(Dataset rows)
++++++++++++++++++++

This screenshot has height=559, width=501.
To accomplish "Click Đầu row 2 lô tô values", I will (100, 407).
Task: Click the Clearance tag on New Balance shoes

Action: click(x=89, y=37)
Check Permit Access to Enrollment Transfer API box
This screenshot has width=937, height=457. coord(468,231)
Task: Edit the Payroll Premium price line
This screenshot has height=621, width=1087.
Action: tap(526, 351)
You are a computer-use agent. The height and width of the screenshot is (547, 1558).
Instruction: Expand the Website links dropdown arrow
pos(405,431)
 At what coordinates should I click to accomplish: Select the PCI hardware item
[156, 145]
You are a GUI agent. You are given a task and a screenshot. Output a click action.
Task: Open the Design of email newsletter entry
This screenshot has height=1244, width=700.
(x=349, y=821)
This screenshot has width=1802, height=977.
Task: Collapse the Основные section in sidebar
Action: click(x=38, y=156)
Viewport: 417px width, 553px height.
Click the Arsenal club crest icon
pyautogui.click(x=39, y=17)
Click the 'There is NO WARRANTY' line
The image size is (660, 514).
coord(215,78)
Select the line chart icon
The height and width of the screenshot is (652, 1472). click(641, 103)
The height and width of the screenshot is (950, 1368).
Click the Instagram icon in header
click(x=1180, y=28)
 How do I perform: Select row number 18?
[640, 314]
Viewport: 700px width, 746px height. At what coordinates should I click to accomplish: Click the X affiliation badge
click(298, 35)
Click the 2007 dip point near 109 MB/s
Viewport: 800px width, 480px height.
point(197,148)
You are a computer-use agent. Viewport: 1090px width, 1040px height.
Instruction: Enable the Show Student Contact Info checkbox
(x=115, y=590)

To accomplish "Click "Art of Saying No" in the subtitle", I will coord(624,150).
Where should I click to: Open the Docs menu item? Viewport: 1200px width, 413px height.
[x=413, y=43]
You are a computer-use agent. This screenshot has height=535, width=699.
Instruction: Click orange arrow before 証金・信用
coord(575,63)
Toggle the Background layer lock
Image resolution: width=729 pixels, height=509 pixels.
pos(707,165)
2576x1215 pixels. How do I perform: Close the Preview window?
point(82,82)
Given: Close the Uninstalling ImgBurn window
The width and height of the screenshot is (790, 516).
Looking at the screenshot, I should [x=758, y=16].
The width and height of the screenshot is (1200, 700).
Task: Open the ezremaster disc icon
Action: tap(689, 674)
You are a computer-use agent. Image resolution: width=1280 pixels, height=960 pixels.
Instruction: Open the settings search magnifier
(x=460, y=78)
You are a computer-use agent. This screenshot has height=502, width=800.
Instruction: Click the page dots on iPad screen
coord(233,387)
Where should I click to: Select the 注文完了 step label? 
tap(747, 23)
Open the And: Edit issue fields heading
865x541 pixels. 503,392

++++++++++++++++++++

▶ [Aim of the task]:
Copy all of the material above line for line, changing nothing.

▶ [Output]:
This screenshot has height=559, width=501.
To accomplish "Click Đầu row 2 lô tô values", I will (100, 407).
Task: Click the Clearance tag on New Balance shoes

Action: click(x=89, y=37)
Check Permit Access to Enrollment Transfer API box
This screenshot has width=937, height=457. coord(468,231)
Task: Edit the Payroll Premium price line
This screenshot has height=621, width=1087.
Action: tap(526, 351)
You are a computer-use agent. The height and width of the screenshot is (547, 1558).
Instruction: Expand the Website links dropdown arrow
pos(405,431)
 At what coordinates should I click to accomplish: Select the PCI hardware item
[156, 145]
You are a GUI agent. You are given a task and a screenshot. Output a click action.
Task: Open the Design of email newsletter entry
This screenshot has height=1244, width=700.
(x=349, y=821)
This screenshot has width=1802, height=977.
Task: Collapse the Основные section in sidebar
Action: click(x=38, y=156)
Viewport: 417px width, 553px height.
Click the Arsenal club crest icon
pyautogui.click(x=39, y=17)
Click the 'There is NO WARRANTY' line
The image size is (660, 514).
coord(215,78)
Select the line chart icon
The height and width of the screenshot is (652, 1472). click(641, 103)
The height and width of the screenshot is (950, 1368).
Click the Instagram icon in header
click(x=1180, y=28)
 How do I perform: Select row number 18?
[640, 314]
Viewport: 700px width, 746px height. At what coordinates should I click to accomplish: Click the X affiliation badge
click(298, 35)
Click the 2007 dip point near 109 MB/s
Viewport: 800px width, 480px height.
point(197,148)
You are a computer-use agent. Viewport: 1090px width, 1040px height.
Instruction: Enable the Show Student Contact Info checkbox
(x=115, y=590)

To accomplish "Click "Art of Saying No" in the subtitle", I will coord(624,150).
Where should I click to: Open the Docs menu item? Viewport: 1200px width, 413px height.
[x=413, y=43]
You are a computer-use agent. This screenshot has height=535, width=699.
Instruction: Click orange arrow before 証金・信用
coord(575,63)
Toggle the Background layer lock
Image resolution: width=729 pixels, height=509 pixels.
pos(707,165)
2576x1215 pixels. How do I perform: Close the Preview window?
point(82,82)
Given: Close the Uninstalling ImgBurn window
The width and height of the screenshot is (790, 516).
Looking at the screenshot, I should [x=758, y=16].
The width and height of the screenshot is (1200, 700).
Task: Open the ezremaster disc icon
Action: tap(689, 674)
You are a computer-use agent. Image resolution: width=1280 pixels, height=960 pixels.
Instruction: Open the settings search magnifier
(x=460, y=78)
You are a computer-use agent. This screenshot has height=502, width=800.
Instruction: Click the page dots on iPad screen
coord(233,387)
Where should I click to: Select the 注文完了 step label? 
tap(747, 23)
Open the And: Edit issue fields heading
865x541 pixels. 503,392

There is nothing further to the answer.